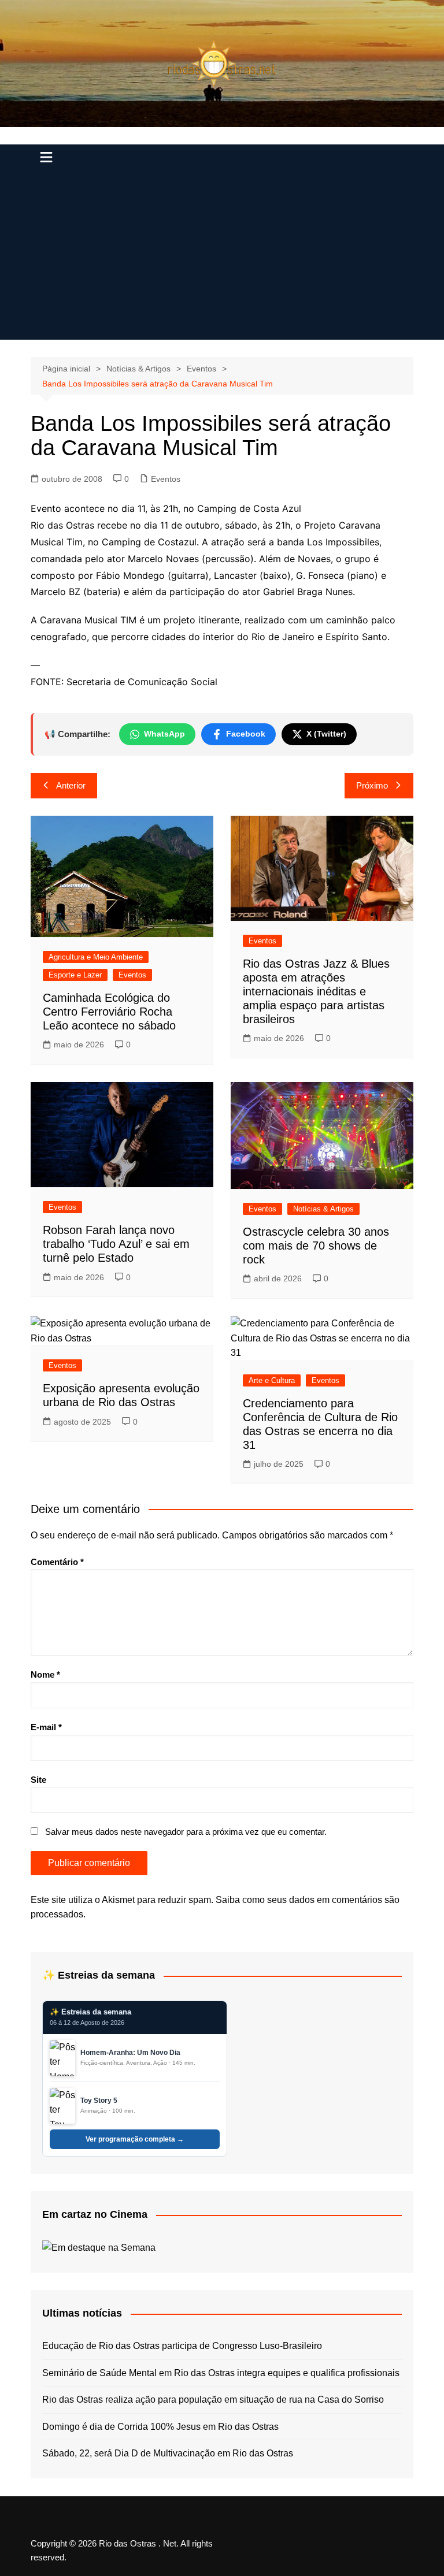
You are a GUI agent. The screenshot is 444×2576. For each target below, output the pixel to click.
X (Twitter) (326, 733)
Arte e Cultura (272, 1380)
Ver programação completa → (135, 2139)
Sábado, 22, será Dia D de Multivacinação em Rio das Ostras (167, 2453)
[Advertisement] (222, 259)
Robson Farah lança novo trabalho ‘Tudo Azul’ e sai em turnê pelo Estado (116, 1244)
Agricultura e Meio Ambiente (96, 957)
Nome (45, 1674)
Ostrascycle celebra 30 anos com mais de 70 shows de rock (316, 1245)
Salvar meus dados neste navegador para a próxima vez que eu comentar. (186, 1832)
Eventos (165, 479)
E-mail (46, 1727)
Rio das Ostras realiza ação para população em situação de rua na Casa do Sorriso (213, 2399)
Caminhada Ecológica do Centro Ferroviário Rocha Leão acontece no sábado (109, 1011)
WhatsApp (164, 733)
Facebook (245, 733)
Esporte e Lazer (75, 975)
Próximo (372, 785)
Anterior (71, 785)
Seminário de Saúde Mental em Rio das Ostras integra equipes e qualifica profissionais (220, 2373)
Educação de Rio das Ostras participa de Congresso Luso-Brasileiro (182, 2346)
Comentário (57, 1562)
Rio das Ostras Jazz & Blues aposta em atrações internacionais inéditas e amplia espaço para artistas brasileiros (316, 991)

□ □ □ □ □ □ □

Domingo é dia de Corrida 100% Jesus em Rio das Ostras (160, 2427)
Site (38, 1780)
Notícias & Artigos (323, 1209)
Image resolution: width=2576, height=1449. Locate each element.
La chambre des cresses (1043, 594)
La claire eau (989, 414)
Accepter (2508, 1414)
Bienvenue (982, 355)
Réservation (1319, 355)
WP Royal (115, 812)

□ □ □ □ □ □ □

* _WHAT YOU HAVE TO DO_: Copy out the lines above with "each" in them.

* _RESPONSE TO THE EXERCISE_:
You are a GUI agent. The screenshot is 444×2576. For each target below, output the pixel to click.
Image resolution: width=2576, height=1449. Locate each element.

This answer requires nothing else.